Introduction
The dependencies page lists all the jars that you will need to have in your classpath.
The class org.htmlunit.WebClient is the main starting point. This simulates a web browser and will be used to execute all of the tests. (see WebClient - the browser)
Android
Using HtmlUnit on Android has some challenges because of the subtle technical distinction
of java on android. Because of this, we offer a customized distribution to work around these problem.
Please check out htmlunit-android on github.
Most unit testing will be done within a framework like JUnit so all the examples here will assume that we are using that.

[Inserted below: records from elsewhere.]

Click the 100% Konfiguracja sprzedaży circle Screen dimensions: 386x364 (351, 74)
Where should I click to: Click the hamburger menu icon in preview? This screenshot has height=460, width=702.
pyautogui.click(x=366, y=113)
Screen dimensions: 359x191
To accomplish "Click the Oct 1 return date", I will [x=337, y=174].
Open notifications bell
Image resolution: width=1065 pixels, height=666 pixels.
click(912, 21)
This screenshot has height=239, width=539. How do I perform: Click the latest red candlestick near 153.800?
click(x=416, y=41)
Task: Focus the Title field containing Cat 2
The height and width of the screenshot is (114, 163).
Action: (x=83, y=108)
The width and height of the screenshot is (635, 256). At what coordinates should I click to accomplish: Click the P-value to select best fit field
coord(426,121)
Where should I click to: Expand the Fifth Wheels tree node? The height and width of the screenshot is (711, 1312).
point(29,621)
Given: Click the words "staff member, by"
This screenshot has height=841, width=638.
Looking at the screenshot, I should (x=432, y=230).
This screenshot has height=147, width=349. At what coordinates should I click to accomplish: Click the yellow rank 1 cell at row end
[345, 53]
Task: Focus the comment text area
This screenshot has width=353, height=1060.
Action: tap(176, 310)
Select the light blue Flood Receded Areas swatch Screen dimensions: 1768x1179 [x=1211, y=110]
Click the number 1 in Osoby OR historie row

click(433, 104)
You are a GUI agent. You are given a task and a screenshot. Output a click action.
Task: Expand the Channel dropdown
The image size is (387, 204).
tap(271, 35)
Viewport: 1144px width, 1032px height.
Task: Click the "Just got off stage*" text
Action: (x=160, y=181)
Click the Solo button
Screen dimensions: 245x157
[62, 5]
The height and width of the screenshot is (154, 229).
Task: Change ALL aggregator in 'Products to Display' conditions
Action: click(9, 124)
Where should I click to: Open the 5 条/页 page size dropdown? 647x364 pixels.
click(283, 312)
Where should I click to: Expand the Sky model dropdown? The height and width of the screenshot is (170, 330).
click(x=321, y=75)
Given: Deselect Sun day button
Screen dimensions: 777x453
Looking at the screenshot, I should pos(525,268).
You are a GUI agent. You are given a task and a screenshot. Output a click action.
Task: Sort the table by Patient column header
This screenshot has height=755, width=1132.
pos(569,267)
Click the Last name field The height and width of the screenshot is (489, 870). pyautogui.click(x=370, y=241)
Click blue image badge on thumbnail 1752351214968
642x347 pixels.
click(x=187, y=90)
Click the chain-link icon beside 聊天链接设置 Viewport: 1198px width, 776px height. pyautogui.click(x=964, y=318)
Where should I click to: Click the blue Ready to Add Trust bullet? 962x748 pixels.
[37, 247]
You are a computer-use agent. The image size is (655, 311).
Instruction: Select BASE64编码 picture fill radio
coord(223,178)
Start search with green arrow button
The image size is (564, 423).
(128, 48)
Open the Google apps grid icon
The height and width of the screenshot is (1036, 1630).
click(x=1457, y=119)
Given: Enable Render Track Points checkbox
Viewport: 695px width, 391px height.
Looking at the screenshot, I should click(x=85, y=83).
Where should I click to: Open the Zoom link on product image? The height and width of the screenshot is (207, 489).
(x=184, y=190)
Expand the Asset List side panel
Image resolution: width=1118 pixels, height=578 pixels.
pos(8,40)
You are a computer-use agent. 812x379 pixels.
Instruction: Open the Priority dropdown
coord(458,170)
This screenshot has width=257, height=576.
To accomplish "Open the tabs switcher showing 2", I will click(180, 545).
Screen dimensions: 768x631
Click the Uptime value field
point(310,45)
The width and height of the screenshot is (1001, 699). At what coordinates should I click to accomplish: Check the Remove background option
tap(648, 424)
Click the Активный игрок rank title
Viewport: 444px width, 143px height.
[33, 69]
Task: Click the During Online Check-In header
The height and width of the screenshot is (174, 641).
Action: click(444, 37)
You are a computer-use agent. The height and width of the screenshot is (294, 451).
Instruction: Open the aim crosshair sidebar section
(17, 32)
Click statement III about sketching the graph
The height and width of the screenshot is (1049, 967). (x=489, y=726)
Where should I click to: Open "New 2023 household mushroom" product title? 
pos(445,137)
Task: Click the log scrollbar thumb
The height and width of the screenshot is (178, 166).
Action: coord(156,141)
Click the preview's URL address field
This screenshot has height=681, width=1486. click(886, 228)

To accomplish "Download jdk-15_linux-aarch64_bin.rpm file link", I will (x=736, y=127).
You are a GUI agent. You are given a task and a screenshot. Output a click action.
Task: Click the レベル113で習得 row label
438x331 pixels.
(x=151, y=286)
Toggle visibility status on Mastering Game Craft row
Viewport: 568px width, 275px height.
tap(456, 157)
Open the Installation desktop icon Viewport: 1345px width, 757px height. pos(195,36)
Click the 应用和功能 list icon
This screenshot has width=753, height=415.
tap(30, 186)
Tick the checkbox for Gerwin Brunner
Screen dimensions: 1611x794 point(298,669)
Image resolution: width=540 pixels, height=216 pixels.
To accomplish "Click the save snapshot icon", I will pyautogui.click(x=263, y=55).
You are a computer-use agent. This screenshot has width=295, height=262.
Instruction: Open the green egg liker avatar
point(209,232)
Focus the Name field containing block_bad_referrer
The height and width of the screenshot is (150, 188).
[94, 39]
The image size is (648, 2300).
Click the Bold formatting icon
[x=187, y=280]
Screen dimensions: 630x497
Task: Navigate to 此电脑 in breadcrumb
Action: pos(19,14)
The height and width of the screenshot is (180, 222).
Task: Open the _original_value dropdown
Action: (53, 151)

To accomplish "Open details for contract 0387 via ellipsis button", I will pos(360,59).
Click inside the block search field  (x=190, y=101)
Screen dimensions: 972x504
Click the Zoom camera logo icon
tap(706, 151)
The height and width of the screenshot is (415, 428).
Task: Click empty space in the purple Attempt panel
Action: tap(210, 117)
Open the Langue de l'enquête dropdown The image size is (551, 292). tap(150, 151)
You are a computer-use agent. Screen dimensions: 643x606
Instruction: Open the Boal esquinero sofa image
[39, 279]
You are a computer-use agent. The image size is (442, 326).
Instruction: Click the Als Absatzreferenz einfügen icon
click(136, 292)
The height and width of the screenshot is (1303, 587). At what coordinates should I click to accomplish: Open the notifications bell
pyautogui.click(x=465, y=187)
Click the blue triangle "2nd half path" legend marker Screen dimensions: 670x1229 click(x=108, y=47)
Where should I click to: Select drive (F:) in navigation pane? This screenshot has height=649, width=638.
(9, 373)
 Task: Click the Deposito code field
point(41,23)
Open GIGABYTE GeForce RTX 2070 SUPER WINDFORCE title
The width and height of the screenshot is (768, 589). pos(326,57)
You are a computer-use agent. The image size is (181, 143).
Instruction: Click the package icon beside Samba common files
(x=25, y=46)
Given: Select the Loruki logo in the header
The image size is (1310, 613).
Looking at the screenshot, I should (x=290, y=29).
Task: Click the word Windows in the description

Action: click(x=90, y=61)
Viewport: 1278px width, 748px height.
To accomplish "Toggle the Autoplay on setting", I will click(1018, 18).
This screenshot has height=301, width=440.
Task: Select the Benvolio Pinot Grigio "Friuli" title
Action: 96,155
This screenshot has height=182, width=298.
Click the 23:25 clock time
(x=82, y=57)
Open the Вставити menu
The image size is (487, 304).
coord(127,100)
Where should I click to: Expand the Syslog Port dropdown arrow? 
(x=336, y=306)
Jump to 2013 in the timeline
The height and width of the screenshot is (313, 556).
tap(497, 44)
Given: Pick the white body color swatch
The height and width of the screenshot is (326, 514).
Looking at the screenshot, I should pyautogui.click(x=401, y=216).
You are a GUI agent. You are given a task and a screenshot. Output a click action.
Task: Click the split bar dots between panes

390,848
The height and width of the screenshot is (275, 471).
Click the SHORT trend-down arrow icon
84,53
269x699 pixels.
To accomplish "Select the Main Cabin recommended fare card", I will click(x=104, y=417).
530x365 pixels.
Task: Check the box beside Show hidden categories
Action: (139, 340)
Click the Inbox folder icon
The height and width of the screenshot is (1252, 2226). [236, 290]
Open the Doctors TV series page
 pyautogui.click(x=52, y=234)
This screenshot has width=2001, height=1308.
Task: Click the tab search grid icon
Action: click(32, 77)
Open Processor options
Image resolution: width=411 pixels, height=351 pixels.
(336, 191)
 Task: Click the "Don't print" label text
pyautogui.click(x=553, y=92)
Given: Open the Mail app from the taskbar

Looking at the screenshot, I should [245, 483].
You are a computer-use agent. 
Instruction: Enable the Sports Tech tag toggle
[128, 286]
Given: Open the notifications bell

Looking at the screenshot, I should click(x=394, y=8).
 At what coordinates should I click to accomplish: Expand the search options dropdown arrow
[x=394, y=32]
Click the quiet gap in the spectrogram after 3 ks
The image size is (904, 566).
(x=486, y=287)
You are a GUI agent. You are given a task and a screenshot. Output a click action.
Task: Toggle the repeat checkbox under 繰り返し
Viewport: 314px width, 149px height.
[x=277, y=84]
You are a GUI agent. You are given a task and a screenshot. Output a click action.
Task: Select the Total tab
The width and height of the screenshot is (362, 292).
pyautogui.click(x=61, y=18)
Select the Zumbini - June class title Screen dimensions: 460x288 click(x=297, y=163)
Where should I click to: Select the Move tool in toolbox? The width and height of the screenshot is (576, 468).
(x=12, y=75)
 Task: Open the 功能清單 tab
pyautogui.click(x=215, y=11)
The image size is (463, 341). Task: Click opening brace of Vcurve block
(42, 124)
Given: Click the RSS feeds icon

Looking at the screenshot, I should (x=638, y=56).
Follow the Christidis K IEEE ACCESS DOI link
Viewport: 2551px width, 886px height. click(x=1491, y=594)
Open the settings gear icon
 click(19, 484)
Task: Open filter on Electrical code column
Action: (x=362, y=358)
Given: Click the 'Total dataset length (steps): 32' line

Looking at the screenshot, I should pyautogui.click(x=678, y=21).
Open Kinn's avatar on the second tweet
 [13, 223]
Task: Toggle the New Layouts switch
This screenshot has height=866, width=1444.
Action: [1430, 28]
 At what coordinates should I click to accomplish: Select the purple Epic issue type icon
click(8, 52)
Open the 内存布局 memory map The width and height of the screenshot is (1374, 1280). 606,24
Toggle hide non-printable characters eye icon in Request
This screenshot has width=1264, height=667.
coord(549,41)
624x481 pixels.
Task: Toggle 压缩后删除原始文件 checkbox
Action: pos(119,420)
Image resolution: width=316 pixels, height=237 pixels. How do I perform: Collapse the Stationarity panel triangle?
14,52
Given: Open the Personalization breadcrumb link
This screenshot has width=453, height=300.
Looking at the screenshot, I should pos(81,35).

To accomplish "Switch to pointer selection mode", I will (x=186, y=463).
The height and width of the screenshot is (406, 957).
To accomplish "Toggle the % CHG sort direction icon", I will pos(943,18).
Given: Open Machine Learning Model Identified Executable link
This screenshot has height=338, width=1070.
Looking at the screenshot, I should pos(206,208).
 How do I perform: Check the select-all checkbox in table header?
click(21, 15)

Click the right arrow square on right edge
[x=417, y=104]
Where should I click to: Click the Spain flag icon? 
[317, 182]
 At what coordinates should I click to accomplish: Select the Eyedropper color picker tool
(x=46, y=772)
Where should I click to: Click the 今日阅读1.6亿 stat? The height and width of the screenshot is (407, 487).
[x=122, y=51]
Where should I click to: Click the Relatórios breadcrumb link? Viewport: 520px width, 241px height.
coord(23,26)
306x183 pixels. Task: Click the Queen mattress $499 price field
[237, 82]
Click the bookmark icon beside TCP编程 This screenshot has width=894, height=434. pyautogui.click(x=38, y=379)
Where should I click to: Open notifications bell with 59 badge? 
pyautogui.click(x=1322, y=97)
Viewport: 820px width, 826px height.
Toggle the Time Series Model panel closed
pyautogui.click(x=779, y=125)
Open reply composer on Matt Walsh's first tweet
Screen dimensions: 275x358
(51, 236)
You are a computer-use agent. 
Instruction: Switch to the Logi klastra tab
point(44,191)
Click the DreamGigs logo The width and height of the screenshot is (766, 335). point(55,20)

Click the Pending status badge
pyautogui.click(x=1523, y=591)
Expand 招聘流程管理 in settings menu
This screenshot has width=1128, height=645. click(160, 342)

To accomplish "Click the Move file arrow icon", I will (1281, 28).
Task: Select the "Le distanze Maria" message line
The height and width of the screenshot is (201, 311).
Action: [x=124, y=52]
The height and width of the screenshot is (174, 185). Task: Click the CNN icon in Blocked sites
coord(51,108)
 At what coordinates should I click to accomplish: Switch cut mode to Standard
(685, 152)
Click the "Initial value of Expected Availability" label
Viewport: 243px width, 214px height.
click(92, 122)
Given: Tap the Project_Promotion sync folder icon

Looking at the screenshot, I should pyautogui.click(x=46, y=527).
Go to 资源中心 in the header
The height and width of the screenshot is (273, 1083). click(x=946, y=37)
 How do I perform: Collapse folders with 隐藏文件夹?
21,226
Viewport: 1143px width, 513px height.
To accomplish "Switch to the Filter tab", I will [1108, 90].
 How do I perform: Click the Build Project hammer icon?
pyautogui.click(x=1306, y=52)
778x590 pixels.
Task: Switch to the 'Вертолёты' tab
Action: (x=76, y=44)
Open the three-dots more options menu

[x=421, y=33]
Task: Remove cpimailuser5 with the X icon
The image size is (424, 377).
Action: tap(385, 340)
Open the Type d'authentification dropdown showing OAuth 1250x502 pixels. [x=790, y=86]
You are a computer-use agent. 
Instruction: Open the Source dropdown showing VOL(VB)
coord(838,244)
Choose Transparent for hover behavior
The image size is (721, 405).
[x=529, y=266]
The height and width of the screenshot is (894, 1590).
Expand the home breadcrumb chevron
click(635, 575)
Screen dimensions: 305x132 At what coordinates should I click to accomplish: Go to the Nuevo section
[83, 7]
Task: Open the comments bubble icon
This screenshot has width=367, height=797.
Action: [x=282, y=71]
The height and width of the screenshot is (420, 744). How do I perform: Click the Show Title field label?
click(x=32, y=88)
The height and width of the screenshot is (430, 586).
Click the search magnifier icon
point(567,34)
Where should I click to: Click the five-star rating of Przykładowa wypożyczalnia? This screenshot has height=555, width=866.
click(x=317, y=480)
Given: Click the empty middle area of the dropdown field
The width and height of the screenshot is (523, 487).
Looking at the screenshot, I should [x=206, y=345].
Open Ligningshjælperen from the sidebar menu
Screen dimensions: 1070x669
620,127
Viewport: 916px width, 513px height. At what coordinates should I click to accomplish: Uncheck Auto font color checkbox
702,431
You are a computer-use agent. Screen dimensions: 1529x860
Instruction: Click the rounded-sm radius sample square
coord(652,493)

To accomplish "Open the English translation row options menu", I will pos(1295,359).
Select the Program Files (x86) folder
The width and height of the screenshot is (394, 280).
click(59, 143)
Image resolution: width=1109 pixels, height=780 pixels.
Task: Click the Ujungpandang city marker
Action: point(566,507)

In the first sample, we create the web client and have it load the homepage from the HtmlUnit website. We then verify that this page has the correct title. Note that getPage() can return different types of pages based on the content type of the returned data. In this case, we are expecting a content type of text/html, so we cast the result to an org.htmlunit.html.HtmlPage.
@Test public void homePage() throws Exception { try (WebClient webClient = new WebClient()) { final HtmlPage page = webClient.getPage("https://www.htmlunit.org/"); Assertions.assertEquals("HtmlUnit – Welcome to HtmlUnit", page.getTitleText()); final String pageAsXml = page.asXml(); Assertions.assertTrue(pageAsXml.contains("<body class=\"topBarDisabled\">")); final String pageAsText = page.asNormalizedText(); Assertions.assertTrue(pageAsText.contains("Support for the HTTP and HTTPS protocols")); } }
Submitting a form
Frequently we want to change values in a form and submit the form back to the server. The following example shows how you might do this.
@Test public void submittingForm() throws Exception { try (WebClient webClient = new WebClient()) { // Get the first page final HtmlPage page = webClient.getPage("http://some_url"); // Get the form that we are dealing with and within that form, // find the submit button and the field that we want to change. final HtmlForm form = page.getFormByName("myform"); final HtmlSubmitInput button = form.getInputByName("submitbutton"); final HtmlTextInput textField = form.getInputByName("userid"); // Change the value of the text field textField.type("root"); // Now submit the form by clicking the button and get back the second page. final HtmlPage secondPage = button.click(); } }
Finding form elements
For filling out a form, you first have to find the form elements you like to interact with.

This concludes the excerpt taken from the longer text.